(Beginning of DATA FOR THE TASK)
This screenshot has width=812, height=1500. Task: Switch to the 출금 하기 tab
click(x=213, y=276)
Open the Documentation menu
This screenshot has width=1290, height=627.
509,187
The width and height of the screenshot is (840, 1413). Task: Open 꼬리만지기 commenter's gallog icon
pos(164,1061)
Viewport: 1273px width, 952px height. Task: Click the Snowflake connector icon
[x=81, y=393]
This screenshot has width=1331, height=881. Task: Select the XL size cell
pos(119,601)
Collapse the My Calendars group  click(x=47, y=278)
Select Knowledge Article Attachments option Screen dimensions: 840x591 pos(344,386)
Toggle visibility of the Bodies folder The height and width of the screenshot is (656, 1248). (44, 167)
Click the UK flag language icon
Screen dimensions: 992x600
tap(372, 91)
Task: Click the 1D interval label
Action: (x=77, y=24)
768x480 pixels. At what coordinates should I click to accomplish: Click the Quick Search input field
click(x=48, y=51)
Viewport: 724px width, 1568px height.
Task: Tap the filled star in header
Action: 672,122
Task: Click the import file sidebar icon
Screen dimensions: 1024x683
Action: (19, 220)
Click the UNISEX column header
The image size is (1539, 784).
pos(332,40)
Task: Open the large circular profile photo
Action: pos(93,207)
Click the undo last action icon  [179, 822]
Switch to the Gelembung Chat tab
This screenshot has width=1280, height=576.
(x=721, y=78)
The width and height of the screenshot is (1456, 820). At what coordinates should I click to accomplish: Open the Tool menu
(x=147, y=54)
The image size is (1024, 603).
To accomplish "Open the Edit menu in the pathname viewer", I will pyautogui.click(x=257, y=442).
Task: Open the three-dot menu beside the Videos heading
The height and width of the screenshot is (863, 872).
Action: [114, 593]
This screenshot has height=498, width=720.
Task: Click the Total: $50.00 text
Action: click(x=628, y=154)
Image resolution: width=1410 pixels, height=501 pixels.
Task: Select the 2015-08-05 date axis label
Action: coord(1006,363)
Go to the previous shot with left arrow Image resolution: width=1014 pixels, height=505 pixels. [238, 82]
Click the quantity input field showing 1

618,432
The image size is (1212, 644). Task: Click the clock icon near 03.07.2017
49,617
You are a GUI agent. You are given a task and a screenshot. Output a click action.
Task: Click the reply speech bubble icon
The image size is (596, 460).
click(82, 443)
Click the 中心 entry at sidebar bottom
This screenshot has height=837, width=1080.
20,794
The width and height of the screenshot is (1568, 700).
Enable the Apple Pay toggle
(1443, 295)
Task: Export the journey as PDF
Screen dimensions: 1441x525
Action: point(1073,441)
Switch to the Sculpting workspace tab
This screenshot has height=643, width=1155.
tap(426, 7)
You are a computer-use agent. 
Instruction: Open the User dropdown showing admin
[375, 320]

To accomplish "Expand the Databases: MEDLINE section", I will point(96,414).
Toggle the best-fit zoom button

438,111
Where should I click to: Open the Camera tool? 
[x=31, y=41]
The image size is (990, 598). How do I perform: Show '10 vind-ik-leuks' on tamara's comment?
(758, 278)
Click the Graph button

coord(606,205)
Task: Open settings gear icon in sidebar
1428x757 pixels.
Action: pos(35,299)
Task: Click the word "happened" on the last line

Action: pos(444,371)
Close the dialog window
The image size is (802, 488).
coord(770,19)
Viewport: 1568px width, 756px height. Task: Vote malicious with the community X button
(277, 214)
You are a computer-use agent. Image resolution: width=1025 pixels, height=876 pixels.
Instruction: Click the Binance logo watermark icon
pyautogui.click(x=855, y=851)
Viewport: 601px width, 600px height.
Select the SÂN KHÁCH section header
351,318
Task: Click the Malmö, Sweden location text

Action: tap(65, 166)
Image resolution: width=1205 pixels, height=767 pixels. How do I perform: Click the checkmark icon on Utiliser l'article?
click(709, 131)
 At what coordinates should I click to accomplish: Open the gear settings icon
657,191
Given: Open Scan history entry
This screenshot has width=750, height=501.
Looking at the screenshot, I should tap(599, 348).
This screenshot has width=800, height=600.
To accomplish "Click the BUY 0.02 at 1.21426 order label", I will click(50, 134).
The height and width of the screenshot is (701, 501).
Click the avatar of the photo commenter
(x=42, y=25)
(End of DATA FOR THE TASK)
* [ACTIVITY]:
This exercise calls for the entries to be restated exactly.

* [EXERCISE RESULT]:
This screenshot has width=812, height=1500. Task: Switch to the 출금 하기 tab
click(x=213, y=276)
Open the Documentation menu
This screenshot has width=1290, height=627.
509,187
The width and height of the screenshot is (840, 1413). Task: Open 꼬리만지기 commenter's gallog icon
pos(164,1061)
Viewport: 1273px width, 952px height. Task: Click the Snowflake connector icon
[x=81, y=393]
This screenshot has width=1331, height=881. Task: Select the XL size cell
pos(119,601)
Collapse the My Calendars group  click(x=47, y=278)
Select Knowledge Article Attachments option Screen dimensions: 840x591 pos(344,386)
Toggle visibility of the Bodies folder The height and width of the screenshot is (656, 1248). (44, 167)
Click the UK flag language icon
Screen dimensions: 992x600
tap(372, 91)
Task: Click the 1D interval label
Action: (x=77, y=24)
768x480 pixels. At what coordinates should I click to accomplish: Click the Quick Search input field
click(x=48, y=51)
Viewport: 724px width, 1568px height.
Task: Tap the filled star in header
Action: 672,122
Task: Click the import file sidebar icon
Screen dimensions: 1024x683
Action: (19, 220)
Click the UNISEX column header
The image size is (1539, 784).
pos(332,40)
Task: Open the large circular profile photo
Action: pos(93,207)
Click the undo last action icon  [179, 822]
Switch to the Gelembung Chat tab
This screenshot has width=1280, height=576.
(x=721, y=78)
The width and height of the screenshot is (1456, 820). At what coordinates should I click to accomplish: Open the Tool menu
(x=147, y=54)
The image size is (1024, 603).
To accomplish "Open the Edit menu in the pathname viewer", I will pyautogui.click(x=257, y=442).
Task: Open the three-dot menu beside the Videos heading
The height and width of the screenshot is (863, 872).
Action: [114, 593]
This screenshot has height=498, width=720.
Task: Click the Total: $50.00 text
Action: click(x=628, y=154)
Image resolution: width=1410 pixels, height=501 pixels.
Task: Select the 2015-08-05 date axis label
Action: coord(1006,363)
Go to the previous shot with left arrow Image resolution: width=1014 pixels, height=505 pixels. [238, 82]
Click the quantity input field showing 1

618,432
The image size is (1212, 644). Task: Click the clock icon near 03.07.2017
49,617
You are a GUI agent. You are given a task and a screenshot. Output a click action.
Task: Click the reply speech bubble icon
The image size is (596, 460).
click(82, 443)
Click the 中心 entry at sidebar bottom
This screenshot has height=837, width=1080.
20,794
The width and height of the screenshot is (1568, 700).
Enable the Apple Pay toggle
(1443, 295)
Task: Export the journey as PDF
Screen dimensions: 1441x525
Action: point(1073,441)
Switch to the Sculpting workspace tab
This screenshot has height=643, width=1155.
tap(426, 7)
You are a computer-use agent. 
Instruction: Open the User dropdown showing admin
[375, 320]

To accomplish "Expand the Databases: MEDLINE section", I will point(96,414).
Toggle the best-fit zoom button

438,111
Where should I click to: Open the Camera tool? 
[x=31, y=41]
The image size is (990, 598). How do I perform: Show '10 vind-ik-leuks' on tamara's comment?
(758, 278)
Click the Graph button

coord(606,205)
Task: Open settings gear icon in sidebar
1428x757 pixels.
Action: pos(35,299)
Task: Click the word "happened" on the last line

Action: pos(444,371)
Close the dialog window
The image size is (802, 488).
coord(770,19)
Viewport: 1568px width, 756px height. Task: Vote malicious with the community X button
(277, 214)
You are a computer-use agent. Image resolution: width=1025 pixels, height=876 pixels.
Instruction: Click the Binance logo watermark icon
pyautogui.click(x=855, y=851)
Viewport: 601px width, 600px height.
Select the SÂN KHÁCH section header
351,318
Task: Click the Malmö, Sweden location text

Action: tap(65, 166)
Image resolution: width=1205 pixels, height=767 pixels. How do I perform: Click the checkmark icon on Utiliser l'article?
click(709, 131)
 At what coordinates should I click to accomplish: Open the gear settings icon
657,191
Given: Open Scan history entry
This screenshot has width=750, height=501.
Looking at the screenshot, I should tap(599, 348).
This screenshot has width=800, height=600.
To accomplish "Click the BUY 0.02 at 1.21426 order label", I will click(50, 134).
The height and width of the screenshot is (701, 501).
Click the avatar of the photo commenter
(x=42, y=25)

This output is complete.